ENTRIES SHOWN: Begin

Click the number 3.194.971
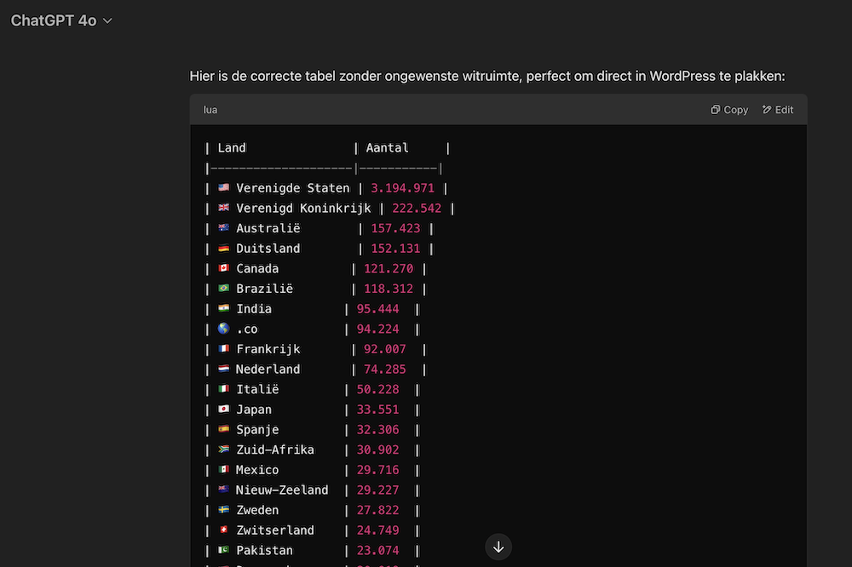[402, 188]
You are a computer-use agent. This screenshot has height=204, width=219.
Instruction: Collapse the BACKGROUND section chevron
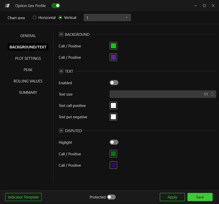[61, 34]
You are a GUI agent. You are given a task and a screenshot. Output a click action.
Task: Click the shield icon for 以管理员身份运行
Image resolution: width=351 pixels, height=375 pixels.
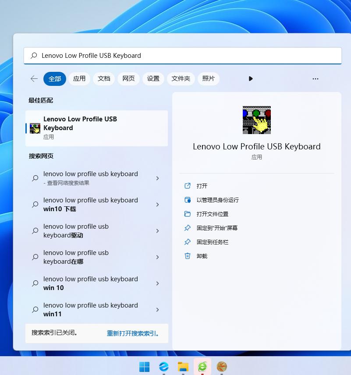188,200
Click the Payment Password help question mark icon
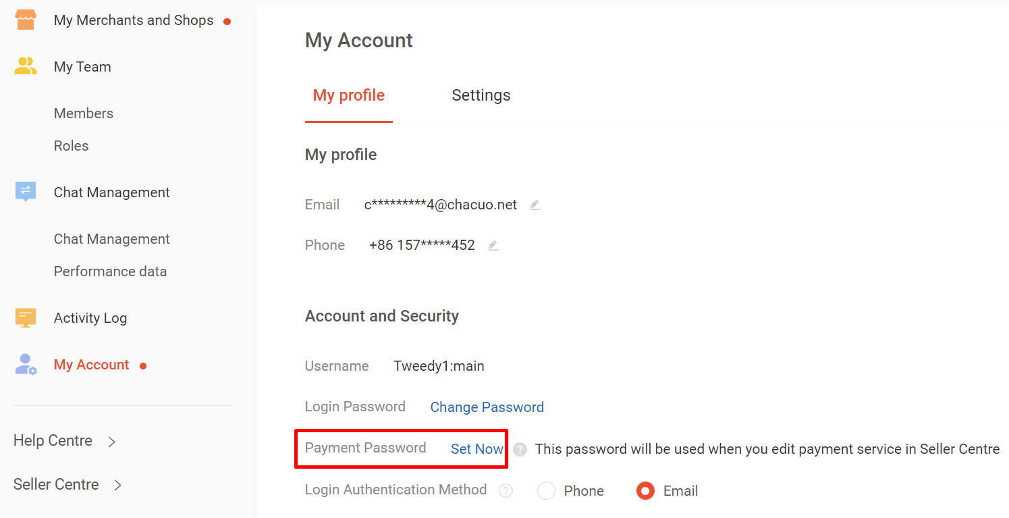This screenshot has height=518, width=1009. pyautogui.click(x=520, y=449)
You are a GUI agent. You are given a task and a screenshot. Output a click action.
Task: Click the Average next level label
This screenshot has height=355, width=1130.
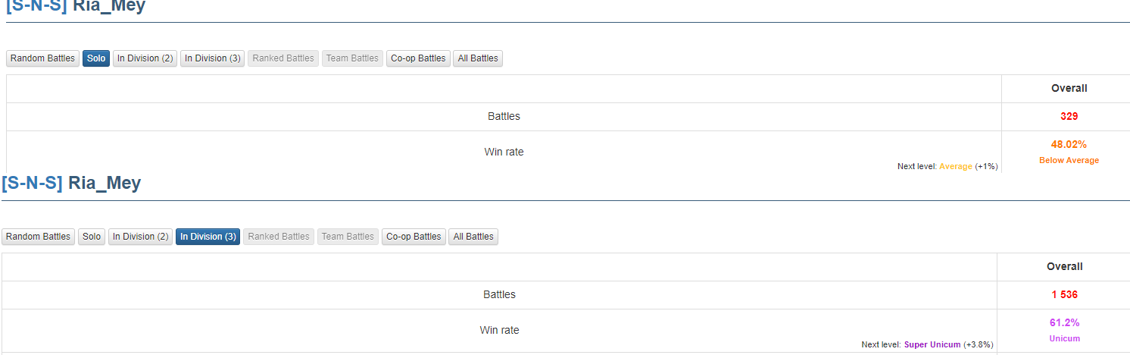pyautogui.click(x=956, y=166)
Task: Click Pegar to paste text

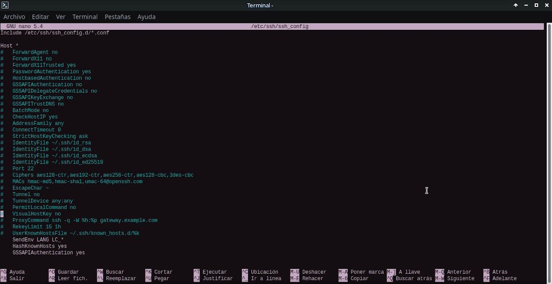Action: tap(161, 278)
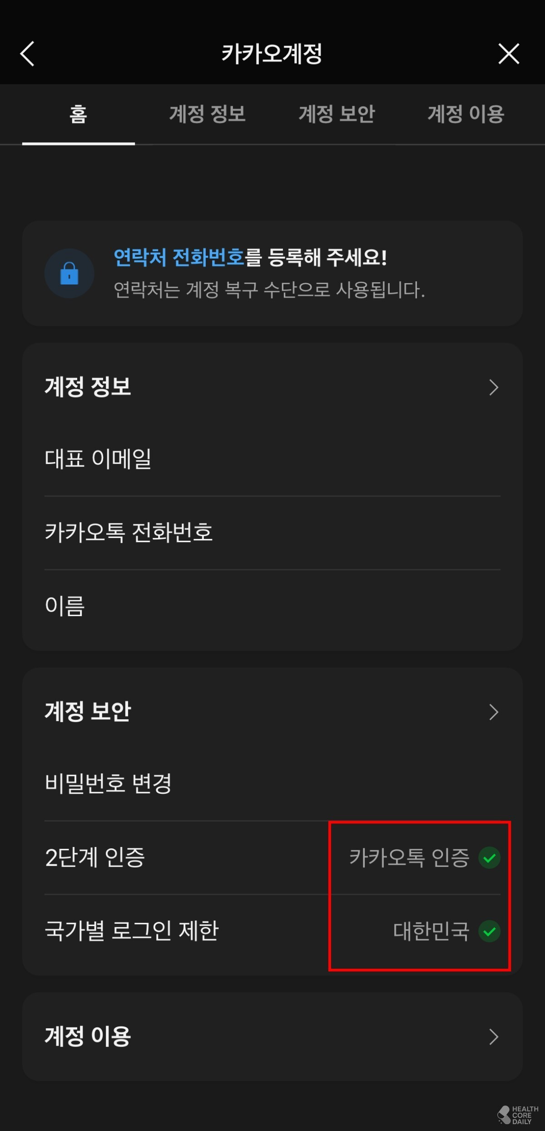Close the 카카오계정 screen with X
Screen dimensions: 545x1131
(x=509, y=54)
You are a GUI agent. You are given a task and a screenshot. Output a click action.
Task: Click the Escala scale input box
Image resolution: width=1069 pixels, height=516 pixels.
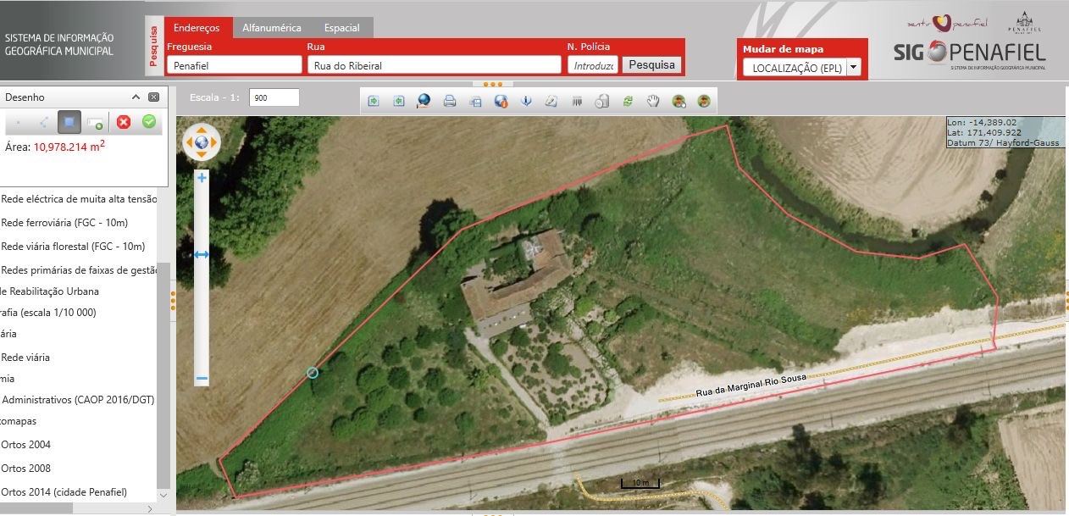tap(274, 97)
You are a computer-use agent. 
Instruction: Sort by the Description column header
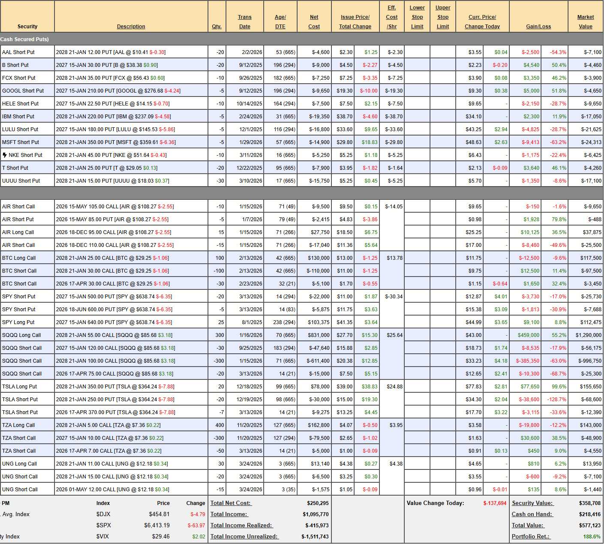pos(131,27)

ENTRIES SHOWN: End

◆ TASK REQUIREMENTS:
Although the records contain pictures, the output must hold only their exact wording.

◆ RESPONSE TO THE EXERCISE:
Click the number 3.194.971
[402, 188]
You are a computer-use agent. This screenshot has height=204, width=219.
Instruction: Collapse the BACKGROUND section chevron
[61, 34]
You are a GUI agent. You are given a task and a screenshot. Output a click action.
Task: Click the shield icon for 以管理员身份运行
Image resolution: width=351 pixels, height=375 pixels.
188,200
Click the Payment Password help question mark icon
This screenshot has height=518, width=1009. pyautogui.click(x=520, y=449)
You are a GUI agent. You are given a task and a screenshot. Output a click action.
Task: Click the Average next level label
This screenshot has height=355, width=1130.
pyautogui.click(x=956, y=166)
Task: Click Pegar to paste text

Action: tap(161, 278)
Close the 카카오계정 screen with X
Screen dimensions: 545x1131
(x=509, y=54)
You are a GUI agent. You are given a task and a screenshot. Output a click action.
Task: Click the Escala scale input box
Image resolution: width=1069 pixels, height=516 pixels.
tap(274, 97)
You are a computer-use agent. 
Instruction: Sort by the Description column header
pos(131,27)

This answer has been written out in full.